DARK BLUE

Although Dark Blue, a shilling monthly magazine, did not begin until March 1871, and ran its brief career until March 1873 only, it deserves mention here, because quite apart from its literary contributions which were notable, including as they did Swinburne's End of a Month, Rossetti's Down Stream, its earlier volumes contain at least two drawings that will be prized when these things are collected seriously. Besides, it has a certain cachet of its own that will always entitle it to a place. Its wrapper in colours, with three classically-attired maidens by a doorway, is singularly unlike that of any other publication; possibly F. W. L. would not be anxious to claim the responsibility of its design, yet it was new in its day, and not a bad specimen of the good effect of three simple colours on a white ground.
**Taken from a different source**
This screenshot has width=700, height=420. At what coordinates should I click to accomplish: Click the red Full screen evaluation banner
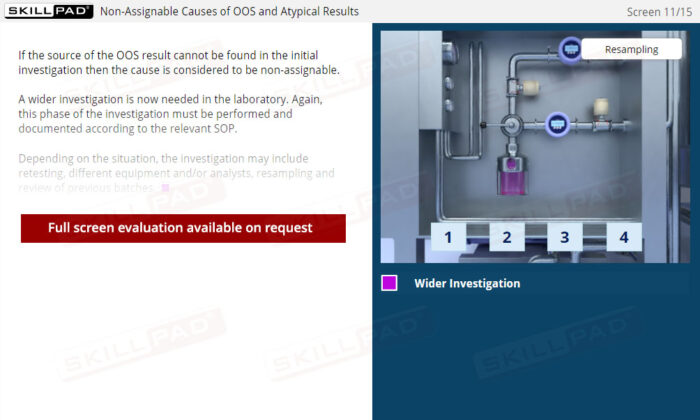click(183, 228)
Its serial, Lost, a Romance by J. C. Freund, was illustrated by F. W. Lawson, T. W. Perry, T. Robinson, and D. T. White; and its second serial, Take care whom you trust, by M. E. Freere and T. W. Ridley. A full-page drawing (they are all separately printed plates in this magazine), by Cecil Lawson, Spring, is far more interesting. Musaeus, by A. W. Cooper, a somewhat jejune representation of the Hero and Leander motive, and other illustrations by E. F. Clarke, W. J. Hennessey, M. Fitzgerald, D. H. Friston, S. P. Hall, J. A. H. Bird, are commonplace designs engraved by C. M. Jenkin; but The End of a Month, a study of two heads, by Simeon Solomon, and Down Stream, by Ford Madox Brown, (here reproduced from the original drawing on wood by kind permission of Mr. Frederick Hollyer), represent the work of two artists who very rarely appeared as magazine illustrators. The literature includes many names that have since become widely known, but the project failed, one imagines, to secure popular support, and so it must be numbered with the long list of similar good intentions.